MUSKEGON, Mich. (WOOD) — The MuskegonCity Public Art Initiative has announced its next project to liven up the community — this time specifically focused on Muskegon Heights.

The next project is called “Band Together.” It will be a bronze sculpture created by Muskegon native Ari Norris depicting a Muskegon Heights drum major. “Band Together” will be installed at Rowan Park and is expected to be unveiled in October 2023.

The goal of the MuskegonCity Public Art Initiative, which launched in 2018, was to create 10 new unique works of public art around the city. Judy Hayner, the MCPAI project director, said there was always a plan to create a piece that was specifically for the Heights.

“The school is the heart of the (Muskegon Heights) community,” Hayner told News 8. “I’m really hoping that this project can be a spark and some inspiration for people in the Heights to be able to reflect on that history and those times.”

If the school is the symbol of the community, the band is one of the calling cards of the school. The school district opened in 1921 and had its first drum major in 1925. But it was longtime band director Robert Moore who helped cement the band’s legacy.

“Mr. Moore was the band director from 1971 to 2011. That is 40 years. It creates just remarkable consistency and stability and interesting leadership,” Hayner said. “Mr. Moore came out of a historically black university. He was a part of the high-stepping Florida A&M band. So, he did kind of bring that with him. But the most interesting thing that he said to me when I talked to him was that he said they had that style when he got there. He kind of refined it, but he said they were already ‘swinging and swaying’ when they were marching down the street.”

“Band Together” will stand approximately 12 feet high and sit on a three-foot pedestal. Norris has released a rendering of what the statue will look like, including a drum major leaning back in the traditional high-step pose and his baton held high in the air.

The sculpture will feature a throwback marching band uniform designed by Floyd Cook, Jr., in 1958. That was the year band director Albert Meerzo named Cook the band’s drum major, making him the first African American to hold that role at Muskegon Heights. Meerzo also asked Cook to design the uniform.

“That’s the uniform we’re using,” Hayner said. “Their most recent uniform is white, but we decided we would use the one that Cook designed.”

The statue will also include signage listing the Muskegon Heights drum majors, band directors and notable awards dating back to 1925, along with the names of major project donors.

The MCPAI is funded almost exclusively by private donations or grants. The program was launched with a $250,000 gift from Patrick O’Leary, the former chief financial officer for Sealed Power, allocating $25,000 for each project.
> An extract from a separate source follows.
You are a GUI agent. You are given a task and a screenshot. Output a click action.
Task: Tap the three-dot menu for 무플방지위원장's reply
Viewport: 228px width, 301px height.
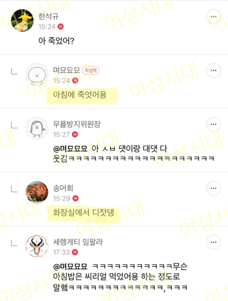(214, 124)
To date, the six completed projects have cost a little over $1 million. According to the MCPAI, 82% of the project’s funding comes from private donations. Another 14% comes from grants, including one from the Michigan Arts and Culture Council. The last 4% comes from city and county funding. Of the six completed works, four are sculptures and two are murals, including “Moxie the Mastodon” outside of the Lakeshore Museum Center and “Celebrating Muskegon,” a steel and glass installation at Pere Marquette Beach.

Anyone interested in donating to the MCPAI can do so through the Community Foundation for Muskegon County. You can give to the specific fund by designating the donation for the “Band Together Sculpture Fund.”

Norris is no stranger to Muskegon. The Reeths-Puffer graduate also took classes at Muskegon Community College before moving on to Northern Illinois University to finish his Fine Arts degree. He currently manages his own art foundry in Illinois. Norris also created the “Boogie Woogie Bugle Boy” statue that sits outside of the LST 393 Veterans Museum.